Put Yourself on Notice to Notice!

Maybe you subscribe, as I do, to the wisdom of living one day at a time. However, you may find a better approach in one minute at a time, especially when you’re under stress. “Being in the moment” makes much more sense than looking back at events you cannot change or peering fearfully into the future. It’s about being grateful for what you have and for what’s going on right now.

Children are brilliant at this. You cannot imagine my delight when, on a family trip to the countryside, I overheard my nine-year-old granddaughter saying to her six-year-old brother, “Let’s lie on our backs and watch the clouds.”

Yes, lets.

It wasn’t so long ago that some of you were doing just that. Embarrassingly, it has been many years since I’ve gazed at the clouds, although I remember the last time as if it were yesterday. It is one of those moments you savor for a lifetime. My granddaughter Abbie was yet again the catalyst (I see a future for her as a cloud docent). We were lying on our backs beside a stream, looking at the sky through the branches of the trees. The leaves were rustling in their endlessly beautiful song. I turned to Abbie and said, “Do you know what the trees are saying?” She asked, “What?” and I responded, “They are telling us, “All is well. All is very very well!”

It’s important to remember that.

I’m not saying that sometimes things aren’t well; sometimes they really, really stink. But have you noticed how much of your stress is about things that haven’t happened and may never happen? Or you’re fretting over events that have already occurred and cannot be changed. During those times of stress, it’s important to remember that right at this moment, all is well.

The gift of being grateful for what I have right now is what helped pull me out of a 30-year depression. And, being the slow learner that I am, I have to remind myself to practice gratitude on a moment-by-moment basis.

If your ability to be in the moment has gotten rusty, take time today to practice.
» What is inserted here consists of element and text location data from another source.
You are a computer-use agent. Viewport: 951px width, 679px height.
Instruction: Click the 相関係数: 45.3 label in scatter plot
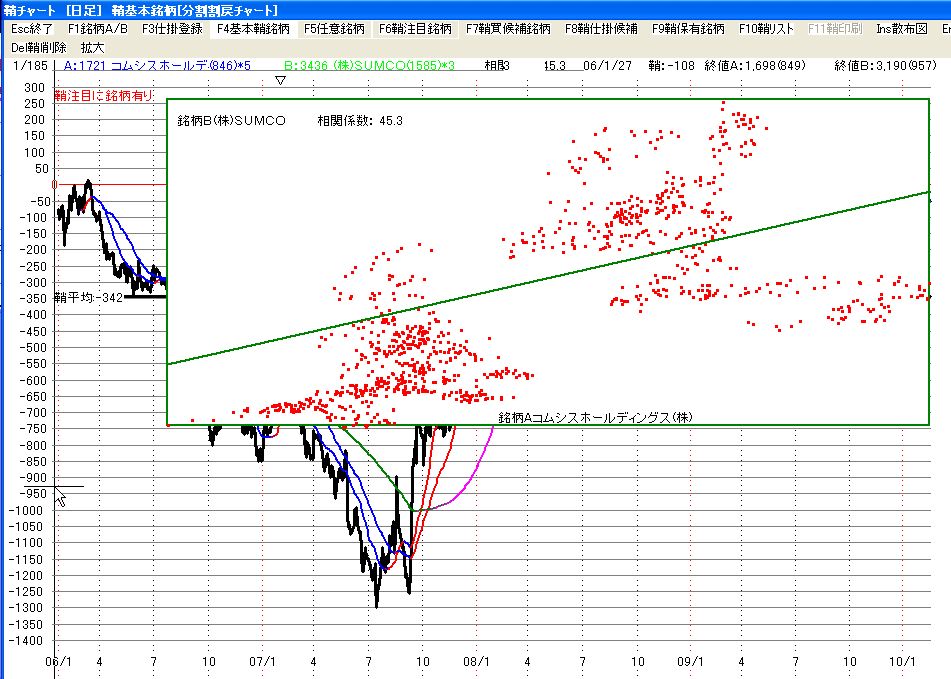pos(360,121)
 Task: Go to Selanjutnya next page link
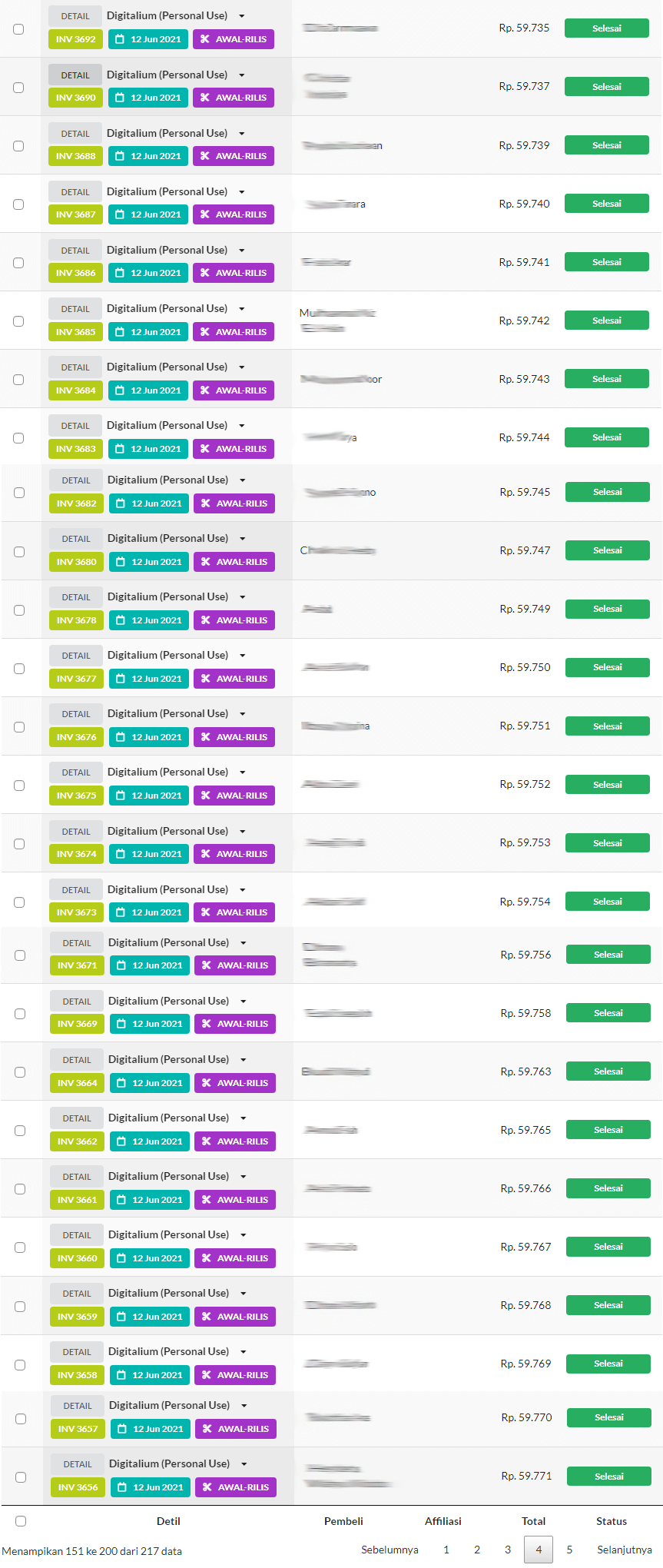(x=624, y=1550)
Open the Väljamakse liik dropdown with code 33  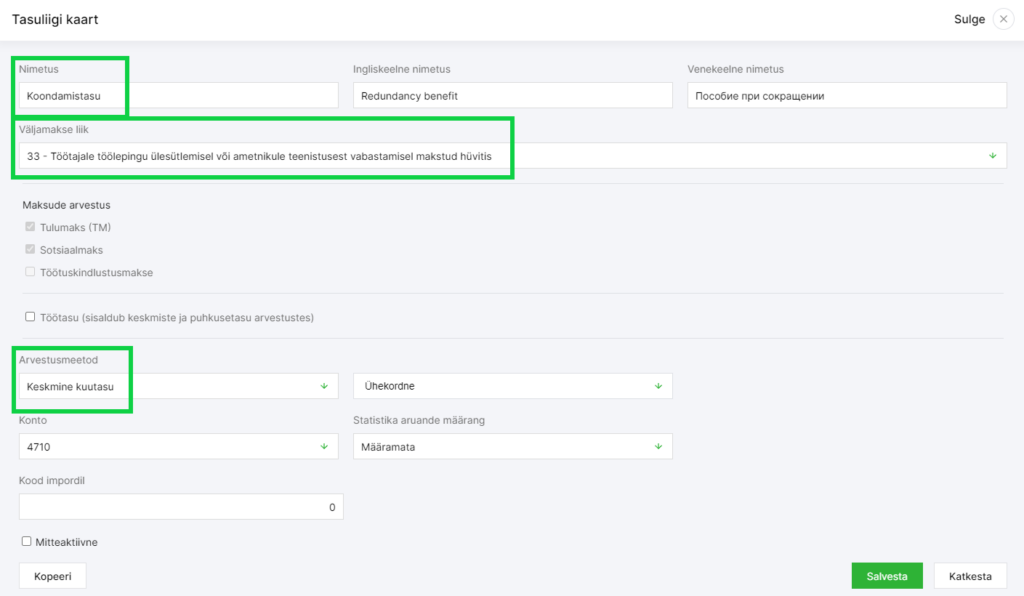tap(513, 156)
Oh, sure, it would be nice if your boss allowed you to gaze out the window and daydream but I doubt that would be met with much approval. I work for myself and I can tell you my boss won’t let me do that!

Even so, practicing being in the now is something you can do all day long. It’s about noticing. For example, right now I’m noticing how easily I can type this sentence and taking delight in my ability to do so. Take this moment to notice how well you read as your eyes glide over these words.

Look around you. What pleases you as you look at it? Are there co-workers who make you smile? Is there work in front of you that will keep you absorbed until it’s time to go home?

All this may sound corny, but it works!

You take much more for granted than you know until you take the time to notice it. The phrase “an embarrassment of riches” applies to all of us. If we are present to these riches and savor them each moment, they cease to be an embarrassment and become, instead, a delight.

When you mix the ability to be in the moment with a sense of gratitude for what you possess just then, the result is a childlike appreciation for life as it’s happening right now.

Life, it turns out, is well worth noticing.